Problem to work on: Using the entries that follow, state how many lines contain the word "Steel". The response is that number and nothing more.

Stored data:
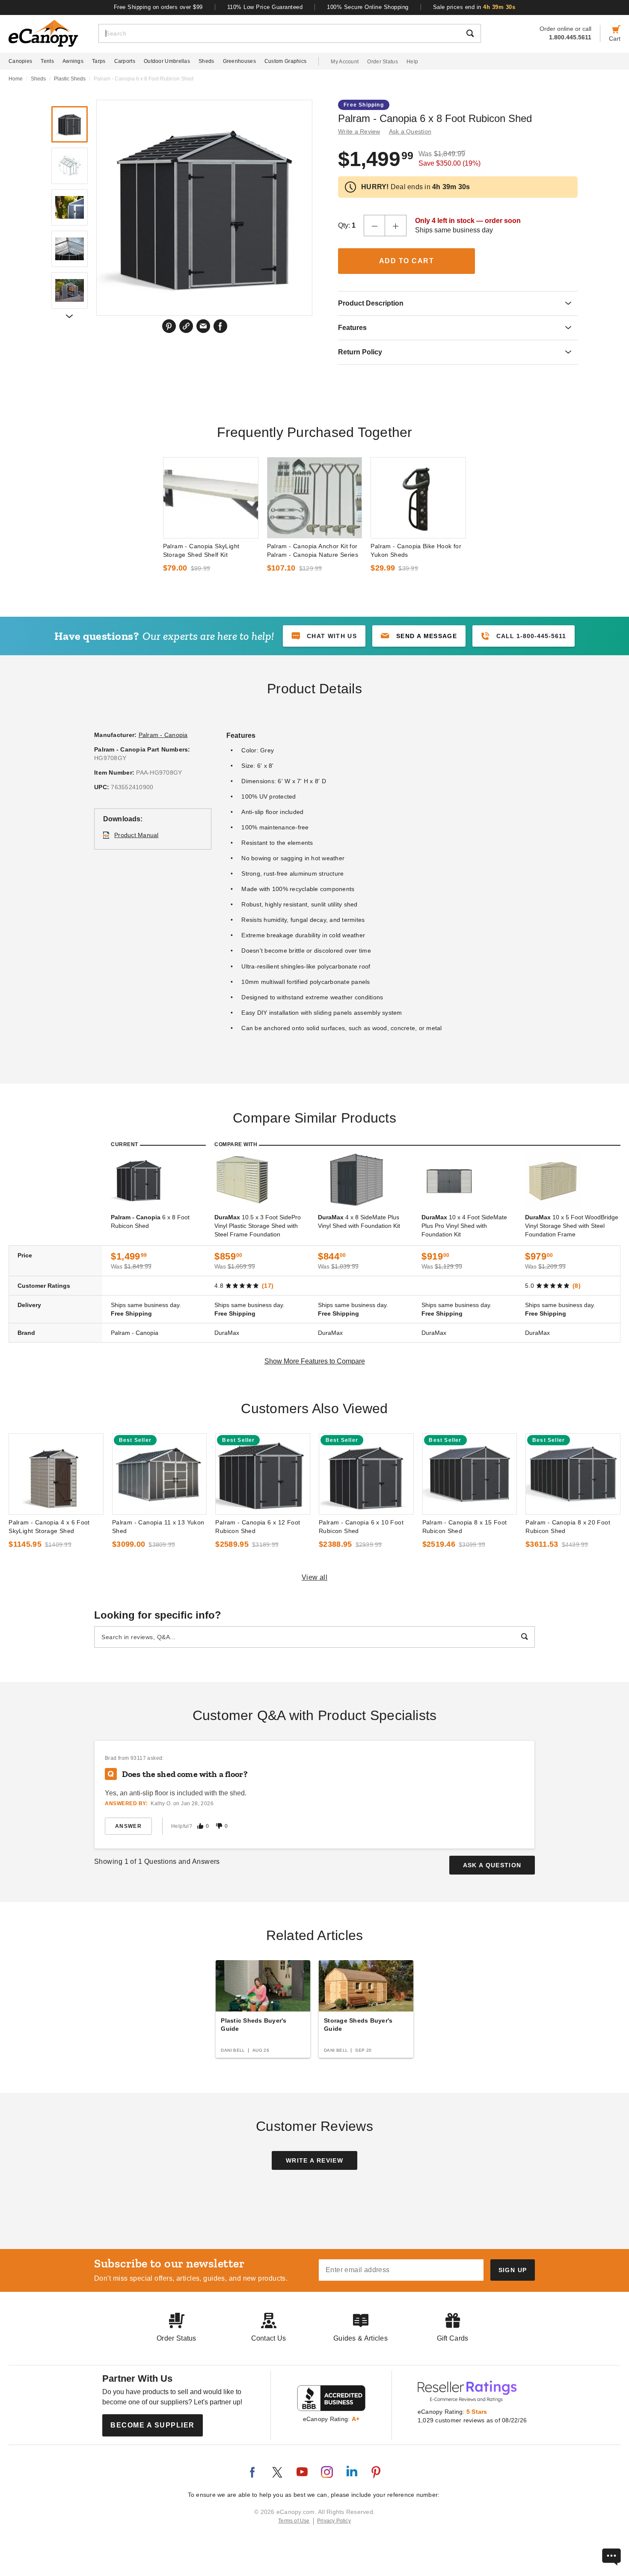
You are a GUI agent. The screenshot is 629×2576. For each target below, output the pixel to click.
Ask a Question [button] (410, 131)
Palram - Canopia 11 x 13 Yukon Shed (158, 1526)
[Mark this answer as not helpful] (219, 1826)
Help (412, 62)
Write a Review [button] (359, 131)
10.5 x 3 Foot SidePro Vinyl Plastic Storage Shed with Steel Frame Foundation (257, 1226)
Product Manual (136, 835)
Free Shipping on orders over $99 (158, 7)
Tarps (99, 61)
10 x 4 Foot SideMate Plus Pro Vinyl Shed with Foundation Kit (464, 1226)
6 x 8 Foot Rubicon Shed (150, 1221)
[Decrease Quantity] (374, 225)
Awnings (72, 61)
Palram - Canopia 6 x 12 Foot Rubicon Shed (257, 1526)
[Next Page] (69, 316)
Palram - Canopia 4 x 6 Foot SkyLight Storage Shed (49, 1526)
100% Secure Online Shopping (368, 7)
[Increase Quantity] (395, 225)
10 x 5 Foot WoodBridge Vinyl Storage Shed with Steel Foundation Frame (571, 1226)
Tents (47, 61)
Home (16, 79)
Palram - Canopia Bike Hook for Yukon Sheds (416, 550)
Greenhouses (239, 61)
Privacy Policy (334, 2521)
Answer (128, 1826)
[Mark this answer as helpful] (200, 1826)
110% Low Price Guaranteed (265, 7)
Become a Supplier (152, 2425)
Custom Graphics (285, 61)
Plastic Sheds (70, 79)
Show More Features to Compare (314, 1361)
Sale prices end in (474, 7)
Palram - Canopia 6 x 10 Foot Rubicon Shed (361, 1526)
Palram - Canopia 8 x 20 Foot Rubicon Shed (567, 1526)
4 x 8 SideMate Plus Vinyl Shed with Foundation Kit (359, 1221)
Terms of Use (294, 2521)
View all (315, 1577)
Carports (124, 61)
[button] (419, 636)
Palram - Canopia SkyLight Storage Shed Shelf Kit (201, 550)
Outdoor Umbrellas (167, 61)
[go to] (210, 497)
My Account (345, 62)
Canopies (20, 61)
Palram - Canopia (163, 734)
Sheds (206, 61)
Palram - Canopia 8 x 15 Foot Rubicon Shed (464, 1526)
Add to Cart (406, 260)
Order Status (382, 62)
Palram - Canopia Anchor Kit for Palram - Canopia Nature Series (313, 550)
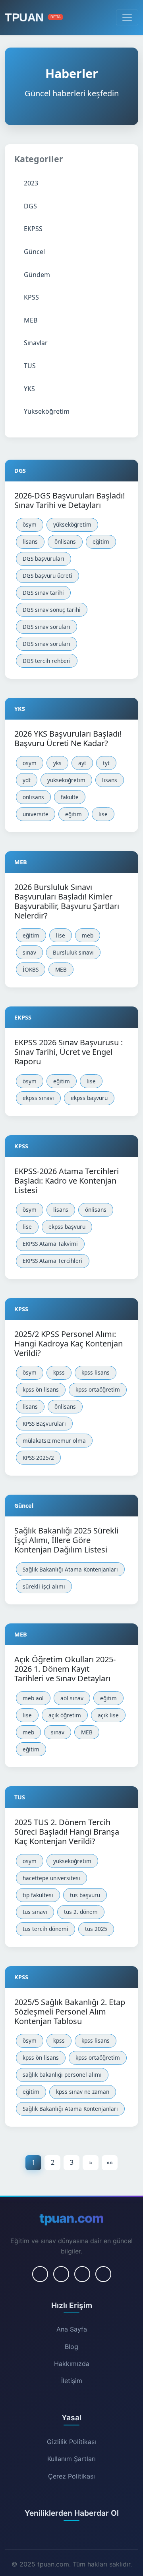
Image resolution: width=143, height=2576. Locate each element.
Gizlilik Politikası (71, 2442)
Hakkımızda (71, 2364)
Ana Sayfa (71, 2329)
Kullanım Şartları (71, 2459)
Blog (71, 2347)
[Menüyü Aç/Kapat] (127, 17)
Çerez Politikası (71, 2476)
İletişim (71, 2381)
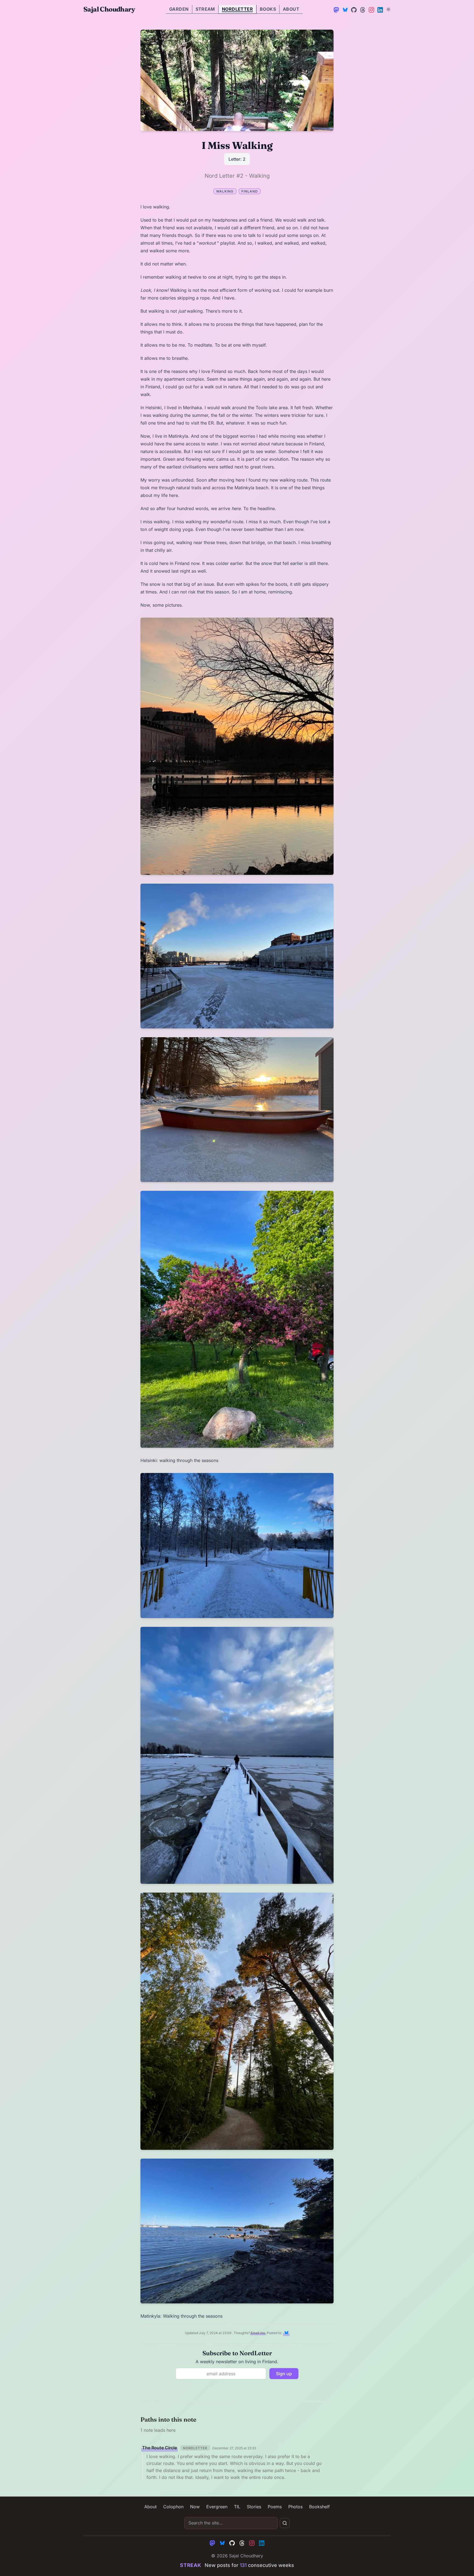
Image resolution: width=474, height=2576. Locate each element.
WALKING (224, 191)
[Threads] (362, 9)
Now (195, 2506)
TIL (237, 2506)
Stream (205, 9)
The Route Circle (159, 2447)
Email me (258, 2333)
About (291, 9)
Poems (275, 2506)
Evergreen (216, 2506)
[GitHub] (353, 9)
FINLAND (249, 191)
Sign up (284, 2373)
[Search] (285, 2523)
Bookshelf (319, 2506)
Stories (254, 2506)
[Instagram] (371, 9)
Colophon (173, 2506)
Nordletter (237, 9)
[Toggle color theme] (388, 9)
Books (268, 9)
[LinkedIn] (379, 9)
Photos (295, 2506)
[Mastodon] (336, 9)
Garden (178, 9)
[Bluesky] (344, 9)
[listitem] (286, 2332)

Written solution: 2